• Assignment
Precisely the lines from the one with "The width and height of the screenshot is (512, 830)." through the end of the data, both included, must make up the response, each restated word for word.

• Data for review
------------

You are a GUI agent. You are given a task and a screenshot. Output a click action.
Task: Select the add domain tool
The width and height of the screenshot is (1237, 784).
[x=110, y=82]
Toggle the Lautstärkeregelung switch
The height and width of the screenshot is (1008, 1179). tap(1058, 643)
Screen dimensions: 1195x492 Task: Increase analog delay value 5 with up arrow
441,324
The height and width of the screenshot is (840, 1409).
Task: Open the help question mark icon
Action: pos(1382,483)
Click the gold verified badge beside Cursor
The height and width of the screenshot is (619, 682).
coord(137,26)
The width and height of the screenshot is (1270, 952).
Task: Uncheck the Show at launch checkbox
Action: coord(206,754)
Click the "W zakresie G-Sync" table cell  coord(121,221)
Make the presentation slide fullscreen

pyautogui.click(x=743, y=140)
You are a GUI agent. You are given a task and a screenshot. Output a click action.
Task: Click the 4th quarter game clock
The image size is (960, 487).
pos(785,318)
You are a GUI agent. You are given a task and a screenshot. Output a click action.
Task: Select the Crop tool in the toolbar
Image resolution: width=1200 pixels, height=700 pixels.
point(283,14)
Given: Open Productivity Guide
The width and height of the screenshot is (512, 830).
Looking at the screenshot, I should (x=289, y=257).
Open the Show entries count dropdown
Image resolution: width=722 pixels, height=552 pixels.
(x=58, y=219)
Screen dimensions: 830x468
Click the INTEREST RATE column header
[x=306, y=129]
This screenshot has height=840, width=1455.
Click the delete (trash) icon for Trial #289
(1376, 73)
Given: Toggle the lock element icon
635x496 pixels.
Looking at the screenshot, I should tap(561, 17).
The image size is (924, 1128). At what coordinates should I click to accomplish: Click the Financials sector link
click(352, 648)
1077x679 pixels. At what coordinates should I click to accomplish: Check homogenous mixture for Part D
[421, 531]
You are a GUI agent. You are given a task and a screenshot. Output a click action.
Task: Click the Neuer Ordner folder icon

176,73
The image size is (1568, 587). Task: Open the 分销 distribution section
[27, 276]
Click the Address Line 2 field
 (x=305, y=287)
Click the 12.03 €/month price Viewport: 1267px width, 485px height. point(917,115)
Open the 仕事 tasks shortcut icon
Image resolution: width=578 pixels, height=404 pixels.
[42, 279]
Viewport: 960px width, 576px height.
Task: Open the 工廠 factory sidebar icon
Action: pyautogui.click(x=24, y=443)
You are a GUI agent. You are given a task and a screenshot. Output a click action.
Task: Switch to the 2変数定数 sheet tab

------------

• Solution below
The width and height of the screenshot is (512, 830).
Looking at the screenshot, I should (x=289, y=257).
Open the Show entries count dropdown
Image resolution: width=722 pixels, height=552 pixels.
(x=58, y=219)
Screen dimensions: 830x468
Click the INTEREST RATE column header
[x=306, y=129]
This screenshot has height=840, width=1455.
Click the delete (trash) icon for Trial #289
(1376, 73)
Given: Toggle the lock element icon
635x496 pixels.
Looking at the screenshot, I should tap(561, 17).
The image size is (924, 1128). At what coordinates should I click to accomplish: Click the Financials sector link
click(352, 648)
1077x679 pixels. At what coordinates should I click to accomplish: Check homogenous mixture for Part D
[421, 531]
You are a GUI agent. You are given a task and a screenshot. Output a click action.
Task: Click the Neuer Ordner folder icon

176,73
The image size is (1568, 587). Task: Open the 分销 distribution section
[27, 276]
Click the Address Line 2 field
 (x=305, y=287)
Click the 12.03 €/month price Viewport: 1267px width, 485px height. point(917,115)
Open the 仕事 tasks shortcut icon
Image resolution: width=578 pixels, height=404 pixels.
[42, 279]
Viewport: 960px width, 576px height.
Task: Open the 工廠 factory sidebar icon
Action: pyautogui.click(x=24, y=443)
You are a GUI agent. You are given a task and a screenshot. Output a click action.
Task: Switch to the 2変数定数 sheet tab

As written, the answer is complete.